We celebrated the summer solstice tonight with some friends. Our yard is a pretty magical place on most nights. There is a large oak tree under which we often sit and have a fire. The shade garden is edged with an old iron headboard that I found curbside years ago. Then a row of flat rocks leads around the forsythia bush to a bench and clusters of ferns and hostas. Our tree house sits at the edge of the woods and if you duck your head under the low hanging maple branches you can walk down a worn path to the tall Beech trees and the rope swing my husband made for my 30th birthday. There is "Puck's tree" which has a large hollow at the bottom and one summer secret notes were left back and forth from Puck and the kids.
I love all the moss and roots and secret places. Just the sort of places you might find fairies, especially on Midsummer's Eve.

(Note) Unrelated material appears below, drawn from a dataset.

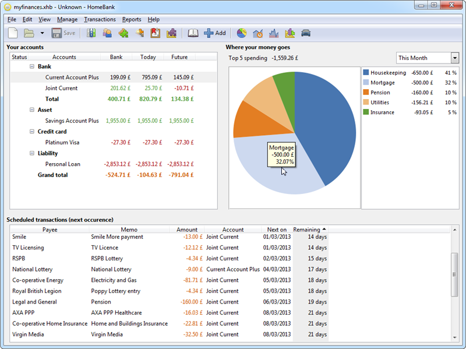Open the Payees management icon

click(x=107, y=33)
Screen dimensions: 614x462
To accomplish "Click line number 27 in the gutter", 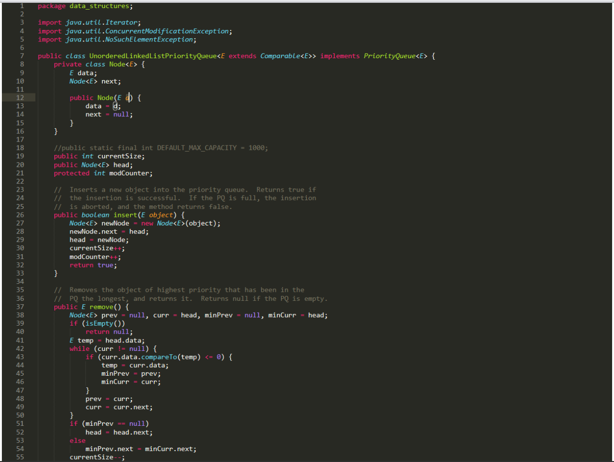I will click(x=20, y=223).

Tonight we had colored lanterns and watched for fireflies and there was a secret note tied up with string written in a fairy hand. Our friends brought new potatoes with dill and sour cream and delicious cold salmon- a traditional Swedish Midsummer dish (I was told). Madeleine read Mercutio's speech about Queen Mab from
Romeo and Juliet then the grownups sat around the fire late into the night. Everything was wonderful.
And in this state she gallops night by night
Through lovers' brains, and then they dream of love.

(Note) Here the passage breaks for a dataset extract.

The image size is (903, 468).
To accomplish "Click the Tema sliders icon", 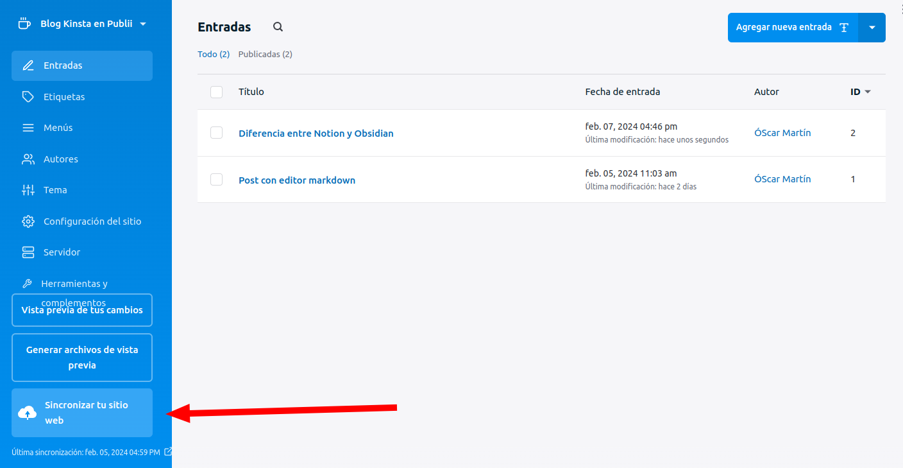I will pos(28,190).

The past few days we've kept these books about.
A Flower Fairies Journal
2005
Fairyopolis belongs to Madeleine and is one of the best collage type books. It's designed like the journal of
Cicely Mary Barker (creator of the Flower Fairies). The illustrations and handwriting and all the little extras are just wonderful.
Several years ago I had to buy the
Deluxe Book of Flower Fairies. It contains Barker's detailed illustrations and accompanying poems. The fairies are divided into season and there are notes about each plant and a nice end note about the traditional meanings and uses of plants.